That Sweet City Council!

This is painfully embarrassing. Today, City Council approved the Zoning for Foxwoods. And yet, as Helen has noted, Foxwoods has no money to build this thing. They have no plans to look at. They haven't been approved by the Gaming Control Board to move. They don't even have an agreement with the other tenant of the building.

But yet, away we go:

That comes, even though Foxwoods doesn't have a lease to open in the former store and has not asked the state Gaming Control Board to approve its relocation from a South Philly location. And a dispute between the two companies that control the former department store has not been settled.

"That's an issue that the two parties have to deal with," DiCicco said of the dispute just before the start of Council's session. "I'm not going to be a player in that issue."

That's a change from one month ago, when zoning to convert the former store to a Commercial Entertainment District was approved by a Council committee. DiCicco warned on May 13 that the zoning would not go forward for a final vote until the outstanding issues were settled. The Pennsylvania Real Estate Investment Trust, which wants to lease the store to Foxwoods, has not settled a dispute with Gramercy Capital Corp., which controls the building's upper floors.

Even if you are pro-slot parlor in Chinatown, which the majority of people are not, how can anyone be happy that Council approves something this big in the middle of the City, without even seeing so much as a sketch?

What am I not getting here?

how can anyone be happy that Council approves something this big in the middle of the City, without even seeing so much as a sketch?

This can't seriously mean that they can build a casino without being subjected to further review of their building plan - to assure that it conforms with zoning laws. It can't seriously mean that. Right?
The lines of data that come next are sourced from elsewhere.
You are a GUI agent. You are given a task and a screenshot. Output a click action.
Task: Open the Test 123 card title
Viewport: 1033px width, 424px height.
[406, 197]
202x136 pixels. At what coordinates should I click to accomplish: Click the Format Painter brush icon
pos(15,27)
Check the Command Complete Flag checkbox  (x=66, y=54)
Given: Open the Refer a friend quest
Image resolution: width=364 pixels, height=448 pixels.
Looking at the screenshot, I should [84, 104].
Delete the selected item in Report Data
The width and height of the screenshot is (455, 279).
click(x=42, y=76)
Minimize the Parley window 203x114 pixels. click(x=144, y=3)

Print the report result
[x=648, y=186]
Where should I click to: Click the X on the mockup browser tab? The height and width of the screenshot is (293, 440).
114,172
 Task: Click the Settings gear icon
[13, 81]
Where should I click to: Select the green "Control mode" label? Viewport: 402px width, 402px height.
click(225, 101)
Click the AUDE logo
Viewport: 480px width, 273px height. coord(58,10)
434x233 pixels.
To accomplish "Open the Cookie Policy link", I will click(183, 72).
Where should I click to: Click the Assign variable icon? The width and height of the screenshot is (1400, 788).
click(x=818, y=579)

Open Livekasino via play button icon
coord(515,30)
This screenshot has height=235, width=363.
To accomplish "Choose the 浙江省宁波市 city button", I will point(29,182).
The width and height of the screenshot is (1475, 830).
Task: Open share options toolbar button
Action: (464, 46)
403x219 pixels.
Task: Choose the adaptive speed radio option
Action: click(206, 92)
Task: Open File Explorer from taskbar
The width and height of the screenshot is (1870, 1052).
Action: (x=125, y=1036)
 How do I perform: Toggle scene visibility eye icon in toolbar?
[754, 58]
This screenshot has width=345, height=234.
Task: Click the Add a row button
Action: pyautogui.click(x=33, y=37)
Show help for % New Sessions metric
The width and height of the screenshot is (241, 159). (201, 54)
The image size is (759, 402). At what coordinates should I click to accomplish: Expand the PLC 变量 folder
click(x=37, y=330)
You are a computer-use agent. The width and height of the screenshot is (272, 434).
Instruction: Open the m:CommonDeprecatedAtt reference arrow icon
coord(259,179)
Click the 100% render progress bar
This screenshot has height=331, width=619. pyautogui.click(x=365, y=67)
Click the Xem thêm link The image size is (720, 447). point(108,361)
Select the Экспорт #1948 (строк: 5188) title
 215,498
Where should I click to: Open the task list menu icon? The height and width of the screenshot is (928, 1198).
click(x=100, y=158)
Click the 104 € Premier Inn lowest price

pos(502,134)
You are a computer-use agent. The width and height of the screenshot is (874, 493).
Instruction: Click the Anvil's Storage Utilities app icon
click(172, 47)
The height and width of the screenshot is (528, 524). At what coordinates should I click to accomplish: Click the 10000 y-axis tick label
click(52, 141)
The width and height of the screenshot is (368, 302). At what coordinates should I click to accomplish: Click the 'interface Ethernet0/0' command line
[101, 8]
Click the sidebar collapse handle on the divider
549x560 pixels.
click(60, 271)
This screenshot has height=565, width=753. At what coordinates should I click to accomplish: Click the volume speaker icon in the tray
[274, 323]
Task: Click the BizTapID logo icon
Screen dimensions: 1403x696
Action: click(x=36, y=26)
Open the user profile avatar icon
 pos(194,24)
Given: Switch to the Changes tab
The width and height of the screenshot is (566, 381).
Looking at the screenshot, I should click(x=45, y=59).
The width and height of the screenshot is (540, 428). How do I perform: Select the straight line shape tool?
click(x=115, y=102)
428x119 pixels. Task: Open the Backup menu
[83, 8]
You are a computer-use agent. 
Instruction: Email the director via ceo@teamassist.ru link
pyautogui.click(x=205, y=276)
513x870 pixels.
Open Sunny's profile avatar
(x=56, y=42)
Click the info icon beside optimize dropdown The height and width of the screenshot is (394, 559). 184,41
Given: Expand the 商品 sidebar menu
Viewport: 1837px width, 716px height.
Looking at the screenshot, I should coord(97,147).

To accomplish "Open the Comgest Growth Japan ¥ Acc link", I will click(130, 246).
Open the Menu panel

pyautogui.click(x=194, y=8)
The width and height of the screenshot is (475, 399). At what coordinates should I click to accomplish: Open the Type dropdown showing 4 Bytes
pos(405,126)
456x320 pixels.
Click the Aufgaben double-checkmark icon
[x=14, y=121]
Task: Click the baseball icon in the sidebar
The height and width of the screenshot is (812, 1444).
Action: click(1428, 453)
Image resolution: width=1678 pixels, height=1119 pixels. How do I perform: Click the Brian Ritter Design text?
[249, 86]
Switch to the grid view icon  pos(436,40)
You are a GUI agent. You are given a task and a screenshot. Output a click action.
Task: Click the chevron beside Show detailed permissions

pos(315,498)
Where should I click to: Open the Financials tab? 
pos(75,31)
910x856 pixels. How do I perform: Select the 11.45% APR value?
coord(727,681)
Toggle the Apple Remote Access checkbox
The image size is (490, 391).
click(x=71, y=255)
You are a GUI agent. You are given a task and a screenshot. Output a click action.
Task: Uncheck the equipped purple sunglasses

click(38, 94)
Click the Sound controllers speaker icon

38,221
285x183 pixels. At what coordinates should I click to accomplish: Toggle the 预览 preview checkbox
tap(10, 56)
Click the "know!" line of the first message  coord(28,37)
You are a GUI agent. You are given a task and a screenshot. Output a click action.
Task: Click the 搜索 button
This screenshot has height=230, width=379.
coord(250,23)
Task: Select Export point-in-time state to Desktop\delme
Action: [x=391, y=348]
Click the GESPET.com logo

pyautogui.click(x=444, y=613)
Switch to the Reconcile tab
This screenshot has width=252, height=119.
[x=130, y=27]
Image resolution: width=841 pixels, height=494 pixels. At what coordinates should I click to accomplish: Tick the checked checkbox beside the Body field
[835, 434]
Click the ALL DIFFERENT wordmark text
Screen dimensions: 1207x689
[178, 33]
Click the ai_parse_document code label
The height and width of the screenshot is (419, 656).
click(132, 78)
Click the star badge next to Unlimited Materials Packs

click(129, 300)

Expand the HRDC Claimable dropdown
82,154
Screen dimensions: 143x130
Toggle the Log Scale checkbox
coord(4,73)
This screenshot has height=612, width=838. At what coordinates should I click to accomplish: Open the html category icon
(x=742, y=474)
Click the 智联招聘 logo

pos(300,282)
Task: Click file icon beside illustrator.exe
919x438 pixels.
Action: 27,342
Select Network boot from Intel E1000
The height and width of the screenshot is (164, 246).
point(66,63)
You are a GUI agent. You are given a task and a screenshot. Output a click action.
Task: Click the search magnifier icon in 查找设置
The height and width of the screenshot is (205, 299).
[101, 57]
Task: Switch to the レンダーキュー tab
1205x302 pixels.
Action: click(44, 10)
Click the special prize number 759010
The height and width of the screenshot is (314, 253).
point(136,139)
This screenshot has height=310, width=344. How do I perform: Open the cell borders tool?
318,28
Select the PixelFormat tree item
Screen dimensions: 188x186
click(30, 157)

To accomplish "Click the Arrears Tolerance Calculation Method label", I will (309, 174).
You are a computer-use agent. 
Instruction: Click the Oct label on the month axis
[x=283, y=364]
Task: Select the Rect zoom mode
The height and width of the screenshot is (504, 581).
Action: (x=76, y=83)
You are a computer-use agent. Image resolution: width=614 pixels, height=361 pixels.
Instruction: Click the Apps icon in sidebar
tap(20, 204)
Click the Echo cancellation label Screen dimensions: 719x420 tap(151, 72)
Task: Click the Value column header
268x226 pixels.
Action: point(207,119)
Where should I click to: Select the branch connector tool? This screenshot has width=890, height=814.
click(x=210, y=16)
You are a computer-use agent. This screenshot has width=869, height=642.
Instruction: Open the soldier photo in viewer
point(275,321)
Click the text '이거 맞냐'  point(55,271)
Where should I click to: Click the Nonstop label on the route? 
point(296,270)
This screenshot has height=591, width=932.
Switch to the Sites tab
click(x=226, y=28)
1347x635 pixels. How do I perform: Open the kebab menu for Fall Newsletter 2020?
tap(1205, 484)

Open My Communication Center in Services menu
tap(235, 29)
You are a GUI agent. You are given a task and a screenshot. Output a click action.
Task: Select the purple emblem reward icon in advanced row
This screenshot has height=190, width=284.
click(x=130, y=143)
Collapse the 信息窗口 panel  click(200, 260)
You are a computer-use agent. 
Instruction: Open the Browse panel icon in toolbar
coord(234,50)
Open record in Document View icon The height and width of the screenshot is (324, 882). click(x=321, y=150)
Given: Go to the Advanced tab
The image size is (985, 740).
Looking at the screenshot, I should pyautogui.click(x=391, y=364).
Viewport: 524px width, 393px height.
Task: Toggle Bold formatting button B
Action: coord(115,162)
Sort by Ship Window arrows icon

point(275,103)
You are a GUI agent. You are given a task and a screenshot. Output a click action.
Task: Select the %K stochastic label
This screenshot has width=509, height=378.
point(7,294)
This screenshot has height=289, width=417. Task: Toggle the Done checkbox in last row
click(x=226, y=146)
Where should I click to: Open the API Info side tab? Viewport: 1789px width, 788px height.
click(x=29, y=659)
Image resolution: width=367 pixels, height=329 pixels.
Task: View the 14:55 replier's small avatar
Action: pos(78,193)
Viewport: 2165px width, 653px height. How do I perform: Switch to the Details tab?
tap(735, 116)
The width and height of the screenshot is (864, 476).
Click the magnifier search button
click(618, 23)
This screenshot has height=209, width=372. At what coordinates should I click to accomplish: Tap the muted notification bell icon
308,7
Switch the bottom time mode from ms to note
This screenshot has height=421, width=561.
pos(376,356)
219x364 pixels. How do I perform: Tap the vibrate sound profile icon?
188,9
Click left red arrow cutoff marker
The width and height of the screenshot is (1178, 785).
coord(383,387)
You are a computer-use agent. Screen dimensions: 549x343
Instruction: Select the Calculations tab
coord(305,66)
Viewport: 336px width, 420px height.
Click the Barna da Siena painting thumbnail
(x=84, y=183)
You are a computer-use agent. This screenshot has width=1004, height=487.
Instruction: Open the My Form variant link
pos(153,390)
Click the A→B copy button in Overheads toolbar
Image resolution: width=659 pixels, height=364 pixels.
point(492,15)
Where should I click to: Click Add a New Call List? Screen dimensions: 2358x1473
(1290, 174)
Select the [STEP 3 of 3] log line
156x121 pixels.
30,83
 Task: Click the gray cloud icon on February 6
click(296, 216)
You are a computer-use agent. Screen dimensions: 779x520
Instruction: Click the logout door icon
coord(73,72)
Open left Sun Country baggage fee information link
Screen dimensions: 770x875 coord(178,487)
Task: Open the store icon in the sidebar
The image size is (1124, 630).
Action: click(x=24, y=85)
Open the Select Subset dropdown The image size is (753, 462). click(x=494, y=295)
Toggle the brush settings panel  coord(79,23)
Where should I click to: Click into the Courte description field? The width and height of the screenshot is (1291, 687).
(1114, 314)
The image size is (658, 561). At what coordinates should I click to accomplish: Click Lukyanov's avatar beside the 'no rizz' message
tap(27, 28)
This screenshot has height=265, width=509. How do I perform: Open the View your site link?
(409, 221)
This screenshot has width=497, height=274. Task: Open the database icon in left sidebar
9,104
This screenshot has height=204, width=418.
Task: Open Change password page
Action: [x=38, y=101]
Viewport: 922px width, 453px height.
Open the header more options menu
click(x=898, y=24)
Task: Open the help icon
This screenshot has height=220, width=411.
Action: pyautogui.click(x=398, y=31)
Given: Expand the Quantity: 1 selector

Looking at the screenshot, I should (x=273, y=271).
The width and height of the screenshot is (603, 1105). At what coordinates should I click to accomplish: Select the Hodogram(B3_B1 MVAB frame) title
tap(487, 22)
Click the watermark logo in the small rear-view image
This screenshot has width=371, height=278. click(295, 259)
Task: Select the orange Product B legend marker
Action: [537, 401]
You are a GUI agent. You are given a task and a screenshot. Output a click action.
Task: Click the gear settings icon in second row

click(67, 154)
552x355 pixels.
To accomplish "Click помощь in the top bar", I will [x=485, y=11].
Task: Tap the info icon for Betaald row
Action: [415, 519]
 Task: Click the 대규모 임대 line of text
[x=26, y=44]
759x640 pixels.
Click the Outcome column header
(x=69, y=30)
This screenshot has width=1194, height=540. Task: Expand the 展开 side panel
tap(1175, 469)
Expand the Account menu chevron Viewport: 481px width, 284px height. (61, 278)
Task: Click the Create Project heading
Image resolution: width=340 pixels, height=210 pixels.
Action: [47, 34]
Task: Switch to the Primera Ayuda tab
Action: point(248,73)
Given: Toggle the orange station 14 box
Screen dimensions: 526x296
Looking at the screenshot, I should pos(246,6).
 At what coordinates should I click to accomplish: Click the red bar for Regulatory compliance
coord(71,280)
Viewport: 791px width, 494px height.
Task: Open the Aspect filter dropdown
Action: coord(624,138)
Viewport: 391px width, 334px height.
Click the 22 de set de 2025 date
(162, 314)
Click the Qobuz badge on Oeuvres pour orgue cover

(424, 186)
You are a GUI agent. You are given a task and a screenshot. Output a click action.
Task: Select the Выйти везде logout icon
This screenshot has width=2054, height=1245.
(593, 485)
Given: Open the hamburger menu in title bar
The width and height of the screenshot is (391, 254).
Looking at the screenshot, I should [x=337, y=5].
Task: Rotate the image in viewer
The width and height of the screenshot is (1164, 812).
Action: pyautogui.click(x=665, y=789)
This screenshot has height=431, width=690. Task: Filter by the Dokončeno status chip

I mean they'll have to submit plans for review prior to starting to build. Right?

Yes. They have to (1) get

Yes. They have to (1) get approval from the Gaming Board to move their license; and (2) have a plan of design approved by the City Planning Commission.

In short, Foxwoods cannot start building tomorrow or from what I can tell anytime soon if they ever build in the Market East site (remember, Delaware and Reed is still their legal site and the place they will return to if Market East does not work out).

Um, No

Probably not to City Council.

Council does not want to pass a budget that involves dealing with a bunch of very thorny issues, like property taxes based on corrupt and arbitrary assessments from the BRT,or biz taxes or wage taxes opposed by the mayor and a good number of the business community and young professionals the city wants sorely to attract and hold onto, or totally challenging the uniformity clause in court.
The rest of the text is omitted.